To be true, to speak of State accounts means in so many cases to speak of public deficits due to excess expenditure. As a consequence, it implies the analysis of the ways and means to 'solve' to the same deficits, these 'solutions' being higher (or new) taxes, circulation, public debt or, more rarely, expenditure reduction.

In addition, the study of State budgeting along decades implies -on one side- the analysis of its socio-cultural and technical premisses under different political regimes, anyway looking for similarities and common general features. It implies on the other the evaluation of the abovementioned 'ways and means' and their cosequences, these latter being -from case to case- inflation, burdens of State debt, tax avoidance and evasion, economic transplanting.

Referring to Italy, the periodization can be broadly subdivided in the following proposed sub-periods:

  • unification and the first industrial revolution (1861-1911);
  • 1st World War, and its subsequent turmoils (1915-1922);
  • State recovery and answer to Wall Street crisis (1923-1933);
  • financing of the Empire and the partecipation to the 2nd World War (1935-1945);
  • State recovery and financing the <economic miracle> (1946-1963);
  • left-wing governments and their deficit spending 1964 onwards.

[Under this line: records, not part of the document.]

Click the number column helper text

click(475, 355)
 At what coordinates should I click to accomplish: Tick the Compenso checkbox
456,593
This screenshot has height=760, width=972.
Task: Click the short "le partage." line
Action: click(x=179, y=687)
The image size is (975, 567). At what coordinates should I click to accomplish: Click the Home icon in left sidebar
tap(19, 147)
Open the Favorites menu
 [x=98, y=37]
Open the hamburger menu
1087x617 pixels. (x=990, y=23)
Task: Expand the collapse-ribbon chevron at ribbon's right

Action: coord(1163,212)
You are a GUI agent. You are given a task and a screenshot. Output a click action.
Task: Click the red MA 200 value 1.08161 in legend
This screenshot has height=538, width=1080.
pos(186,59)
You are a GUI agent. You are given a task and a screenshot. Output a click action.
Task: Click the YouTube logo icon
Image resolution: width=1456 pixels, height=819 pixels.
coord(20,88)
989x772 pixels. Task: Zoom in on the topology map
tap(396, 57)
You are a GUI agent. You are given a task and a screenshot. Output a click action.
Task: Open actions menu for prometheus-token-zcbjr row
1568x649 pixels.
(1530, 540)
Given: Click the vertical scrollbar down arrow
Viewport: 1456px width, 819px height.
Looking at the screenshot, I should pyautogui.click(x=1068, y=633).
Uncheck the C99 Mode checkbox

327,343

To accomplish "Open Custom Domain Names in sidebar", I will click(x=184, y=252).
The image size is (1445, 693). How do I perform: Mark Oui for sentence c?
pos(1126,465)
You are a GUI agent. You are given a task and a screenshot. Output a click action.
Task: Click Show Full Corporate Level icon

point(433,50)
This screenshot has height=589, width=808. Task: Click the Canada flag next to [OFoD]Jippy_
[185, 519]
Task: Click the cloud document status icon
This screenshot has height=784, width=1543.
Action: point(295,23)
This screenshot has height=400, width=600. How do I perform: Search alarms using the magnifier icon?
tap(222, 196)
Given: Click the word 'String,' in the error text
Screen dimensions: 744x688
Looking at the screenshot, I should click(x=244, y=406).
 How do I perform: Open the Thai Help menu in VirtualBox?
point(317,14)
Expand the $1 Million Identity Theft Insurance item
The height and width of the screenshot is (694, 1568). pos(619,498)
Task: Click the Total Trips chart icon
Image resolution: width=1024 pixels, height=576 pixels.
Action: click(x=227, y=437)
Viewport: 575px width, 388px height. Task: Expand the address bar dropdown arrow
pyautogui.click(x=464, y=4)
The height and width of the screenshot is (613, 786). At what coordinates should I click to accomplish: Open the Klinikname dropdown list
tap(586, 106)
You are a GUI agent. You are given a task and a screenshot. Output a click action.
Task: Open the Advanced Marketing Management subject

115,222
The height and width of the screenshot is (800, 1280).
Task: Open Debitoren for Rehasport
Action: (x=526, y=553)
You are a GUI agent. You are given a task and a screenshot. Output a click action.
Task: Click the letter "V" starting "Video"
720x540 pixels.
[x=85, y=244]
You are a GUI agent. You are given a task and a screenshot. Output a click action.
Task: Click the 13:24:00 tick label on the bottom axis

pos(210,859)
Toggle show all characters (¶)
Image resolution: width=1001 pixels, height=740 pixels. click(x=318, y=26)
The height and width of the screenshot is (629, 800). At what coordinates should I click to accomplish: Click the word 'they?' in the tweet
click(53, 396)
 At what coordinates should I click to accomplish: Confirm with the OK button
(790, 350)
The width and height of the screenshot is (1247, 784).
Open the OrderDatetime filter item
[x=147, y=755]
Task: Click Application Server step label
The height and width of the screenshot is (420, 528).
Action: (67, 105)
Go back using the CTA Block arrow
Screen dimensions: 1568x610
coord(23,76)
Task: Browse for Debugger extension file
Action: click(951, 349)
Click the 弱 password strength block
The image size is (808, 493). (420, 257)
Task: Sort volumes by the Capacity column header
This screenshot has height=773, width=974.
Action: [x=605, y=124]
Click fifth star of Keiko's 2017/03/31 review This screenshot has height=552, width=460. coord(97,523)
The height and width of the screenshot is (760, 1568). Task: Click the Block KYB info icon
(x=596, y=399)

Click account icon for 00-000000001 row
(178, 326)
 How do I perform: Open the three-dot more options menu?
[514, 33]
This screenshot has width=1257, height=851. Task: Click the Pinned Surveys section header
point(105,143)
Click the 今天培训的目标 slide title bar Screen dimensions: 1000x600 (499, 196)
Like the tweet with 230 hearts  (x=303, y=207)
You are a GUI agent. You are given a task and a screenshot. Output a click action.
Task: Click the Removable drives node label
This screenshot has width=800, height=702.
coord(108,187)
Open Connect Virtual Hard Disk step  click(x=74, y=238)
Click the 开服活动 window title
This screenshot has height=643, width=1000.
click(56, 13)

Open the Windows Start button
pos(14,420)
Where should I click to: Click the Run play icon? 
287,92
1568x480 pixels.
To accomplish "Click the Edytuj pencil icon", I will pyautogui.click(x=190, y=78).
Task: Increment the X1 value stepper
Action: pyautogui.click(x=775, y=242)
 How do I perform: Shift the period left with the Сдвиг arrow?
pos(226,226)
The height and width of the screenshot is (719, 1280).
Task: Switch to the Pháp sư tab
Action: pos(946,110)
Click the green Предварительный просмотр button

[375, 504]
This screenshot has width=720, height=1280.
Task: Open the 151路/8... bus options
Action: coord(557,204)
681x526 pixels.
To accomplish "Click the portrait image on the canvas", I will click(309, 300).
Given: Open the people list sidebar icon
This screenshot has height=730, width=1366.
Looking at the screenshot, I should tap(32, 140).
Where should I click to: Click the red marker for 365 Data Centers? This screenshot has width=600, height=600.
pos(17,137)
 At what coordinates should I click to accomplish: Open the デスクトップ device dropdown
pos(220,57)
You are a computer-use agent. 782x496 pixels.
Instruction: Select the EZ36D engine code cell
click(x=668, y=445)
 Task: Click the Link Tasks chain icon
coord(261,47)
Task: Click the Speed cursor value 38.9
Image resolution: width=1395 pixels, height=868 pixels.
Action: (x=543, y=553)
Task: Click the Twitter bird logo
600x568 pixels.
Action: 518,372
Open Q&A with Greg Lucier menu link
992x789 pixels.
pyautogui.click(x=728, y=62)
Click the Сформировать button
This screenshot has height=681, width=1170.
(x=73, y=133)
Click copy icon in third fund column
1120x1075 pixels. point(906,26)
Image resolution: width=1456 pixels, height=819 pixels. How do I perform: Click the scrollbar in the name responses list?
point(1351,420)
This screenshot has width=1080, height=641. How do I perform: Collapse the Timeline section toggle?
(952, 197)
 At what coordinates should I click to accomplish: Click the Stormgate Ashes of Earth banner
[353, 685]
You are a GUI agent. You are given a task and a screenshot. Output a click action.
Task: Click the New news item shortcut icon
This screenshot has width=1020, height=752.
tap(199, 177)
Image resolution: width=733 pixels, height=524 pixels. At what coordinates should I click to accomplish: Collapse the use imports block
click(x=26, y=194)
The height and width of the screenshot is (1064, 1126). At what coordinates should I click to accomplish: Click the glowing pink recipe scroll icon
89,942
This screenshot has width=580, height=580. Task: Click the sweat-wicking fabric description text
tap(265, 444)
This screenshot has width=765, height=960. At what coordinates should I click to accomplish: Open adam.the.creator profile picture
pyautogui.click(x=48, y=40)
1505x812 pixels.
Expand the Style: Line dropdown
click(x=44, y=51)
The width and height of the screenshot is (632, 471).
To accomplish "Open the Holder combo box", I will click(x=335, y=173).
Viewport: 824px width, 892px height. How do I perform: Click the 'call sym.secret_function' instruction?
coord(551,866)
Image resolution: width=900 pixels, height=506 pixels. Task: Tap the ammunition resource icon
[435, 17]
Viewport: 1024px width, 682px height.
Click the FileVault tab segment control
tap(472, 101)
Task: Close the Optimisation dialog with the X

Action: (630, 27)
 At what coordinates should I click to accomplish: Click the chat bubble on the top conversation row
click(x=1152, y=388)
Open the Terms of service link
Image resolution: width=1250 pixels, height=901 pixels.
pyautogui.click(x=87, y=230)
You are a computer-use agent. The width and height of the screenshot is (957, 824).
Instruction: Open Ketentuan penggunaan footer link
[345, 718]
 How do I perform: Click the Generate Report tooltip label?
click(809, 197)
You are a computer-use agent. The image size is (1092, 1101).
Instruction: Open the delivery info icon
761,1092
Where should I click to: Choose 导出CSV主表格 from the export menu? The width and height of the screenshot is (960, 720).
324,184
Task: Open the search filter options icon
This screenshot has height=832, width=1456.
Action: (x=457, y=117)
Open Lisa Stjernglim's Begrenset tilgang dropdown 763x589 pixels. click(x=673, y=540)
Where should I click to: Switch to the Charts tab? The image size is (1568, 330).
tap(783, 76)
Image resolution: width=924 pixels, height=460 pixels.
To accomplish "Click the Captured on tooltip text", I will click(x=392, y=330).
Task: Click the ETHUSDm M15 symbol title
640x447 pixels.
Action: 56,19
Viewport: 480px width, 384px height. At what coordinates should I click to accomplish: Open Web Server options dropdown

 To end, the analyses seem to allow the following more general conclusions, especially as far as public deficits are concerned: 

  1. they obviously derive from State unification(s) and/or reorganizations;
  2. they move from exogenous shoks like wars or international crises;
  3. they can derive from deficit spending policies, either keynesian or pseudo-keynesian ones, or even induced by mere electoral considerations and conveniences.